▸ AIM OF THE EXERCISE
Look through the data below and work out how many lines contain the string "publications". Give the number alone.

▸ SOURCE DATA
===
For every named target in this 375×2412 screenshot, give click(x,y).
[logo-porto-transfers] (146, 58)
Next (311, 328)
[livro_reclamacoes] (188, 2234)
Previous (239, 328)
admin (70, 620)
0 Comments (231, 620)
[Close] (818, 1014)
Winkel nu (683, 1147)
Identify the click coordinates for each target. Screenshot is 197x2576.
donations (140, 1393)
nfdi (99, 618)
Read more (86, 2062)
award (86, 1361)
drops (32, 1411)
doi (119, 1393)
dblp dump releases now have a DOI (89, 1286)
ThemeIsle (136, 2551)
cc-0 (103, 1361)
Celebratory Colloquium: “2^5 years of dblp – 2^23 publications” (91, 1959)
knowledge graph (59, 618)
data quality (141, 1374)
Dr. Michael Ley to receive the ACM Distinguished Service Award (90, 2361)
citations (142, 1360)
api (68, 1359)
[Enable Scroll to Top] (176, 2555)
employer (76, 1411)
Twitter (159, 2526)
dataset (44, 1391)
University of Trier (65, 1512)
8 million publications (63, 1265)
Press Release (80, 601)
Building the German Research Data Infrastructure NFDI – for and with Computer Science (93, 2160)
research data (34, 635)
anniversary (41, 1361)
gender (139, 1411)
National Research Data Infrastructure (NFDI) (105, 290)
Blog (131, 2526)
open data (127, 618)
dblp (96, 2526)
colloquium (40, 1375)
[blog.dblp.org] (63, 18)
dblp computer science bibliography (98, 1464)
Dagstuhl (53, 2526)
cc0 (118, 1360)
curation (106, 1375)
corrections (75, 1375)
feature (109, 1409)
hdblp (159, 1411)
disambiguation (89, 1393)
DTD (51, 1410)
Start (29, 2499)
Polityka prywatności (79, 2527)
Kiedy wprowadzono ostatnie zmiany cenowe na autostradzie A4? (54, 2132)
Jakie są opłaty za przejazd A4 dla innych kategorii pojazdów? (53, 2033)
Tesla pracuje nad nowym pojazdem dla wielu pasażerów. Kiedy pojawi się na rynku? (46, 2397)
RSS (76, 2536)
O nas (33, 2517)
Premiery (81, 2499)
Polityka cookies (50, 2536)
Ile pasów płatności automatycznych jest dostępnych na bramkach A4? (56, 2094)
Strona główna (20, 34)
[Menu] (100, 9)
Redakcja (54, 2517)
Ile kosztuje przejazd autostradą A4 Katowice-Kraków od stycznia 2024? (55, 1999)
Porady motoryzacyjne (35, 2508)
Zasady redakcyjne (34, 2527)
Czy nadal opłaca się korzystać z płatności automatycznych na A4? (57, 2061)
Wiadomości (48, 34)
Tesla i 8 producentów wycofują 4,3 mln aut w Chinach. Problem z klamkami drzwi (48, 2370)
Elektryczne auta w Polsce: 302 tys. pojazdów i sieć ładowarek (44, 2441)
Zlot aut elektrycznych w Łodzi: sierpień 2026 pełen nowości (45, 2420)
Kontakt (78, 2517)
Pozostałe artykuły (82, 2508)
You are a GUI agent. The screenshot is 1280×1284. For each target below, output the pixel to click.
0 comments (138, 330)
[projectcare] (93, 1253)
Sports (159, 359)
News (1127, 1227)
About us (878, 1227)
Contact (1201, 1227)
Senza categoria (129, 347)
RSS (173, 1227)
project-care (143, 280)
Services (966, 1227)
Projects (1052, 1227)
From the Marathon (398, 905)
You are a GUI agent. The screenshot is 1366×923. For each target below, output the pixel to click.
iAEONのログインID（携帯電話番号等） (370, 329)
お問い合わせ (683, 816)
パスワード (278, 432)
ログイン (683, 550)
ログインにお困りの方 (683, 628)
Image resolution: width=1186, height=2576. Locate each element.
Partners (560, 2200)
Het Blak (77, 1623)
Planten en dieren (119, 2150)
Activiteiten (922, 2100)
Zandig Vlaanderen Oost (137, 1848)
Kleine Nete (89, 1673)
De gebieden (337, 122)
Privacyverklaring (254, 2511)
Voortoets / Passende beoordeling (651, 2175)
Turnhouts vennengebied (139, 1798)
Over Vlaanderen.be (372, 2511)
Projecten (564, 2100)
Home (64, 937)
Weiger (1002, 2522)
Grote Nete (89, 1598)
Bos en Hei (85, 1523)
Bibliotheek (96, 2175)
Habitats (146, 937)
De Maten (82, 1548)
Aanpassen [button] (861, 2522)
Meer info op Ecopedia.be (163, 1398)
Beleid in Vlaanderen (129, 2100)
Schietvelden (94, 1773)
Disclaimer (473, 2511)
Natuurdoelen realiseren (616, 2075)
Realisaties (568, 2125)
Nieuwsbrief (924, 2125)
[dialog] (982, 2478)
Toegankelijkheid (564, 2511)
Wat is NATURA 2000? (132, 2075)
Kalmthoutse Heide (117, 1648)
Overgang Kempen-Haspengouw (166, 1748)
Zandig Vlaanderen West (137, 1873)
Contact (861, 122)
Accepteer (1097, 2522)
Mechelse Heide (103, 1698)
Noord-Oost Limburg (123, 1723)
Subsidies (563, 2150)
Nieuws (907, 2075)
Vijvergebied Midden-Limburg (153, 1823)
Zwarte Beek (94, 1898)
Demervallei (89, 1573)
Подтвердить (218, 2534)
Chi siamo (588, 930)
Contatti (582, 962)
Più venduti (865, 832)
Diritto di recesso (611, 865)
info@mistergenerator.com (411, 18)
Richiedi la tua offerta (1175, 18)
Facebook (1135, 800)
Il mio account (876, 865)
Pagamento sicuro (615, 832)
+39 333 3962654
===
▸ ANSWER SECTION
2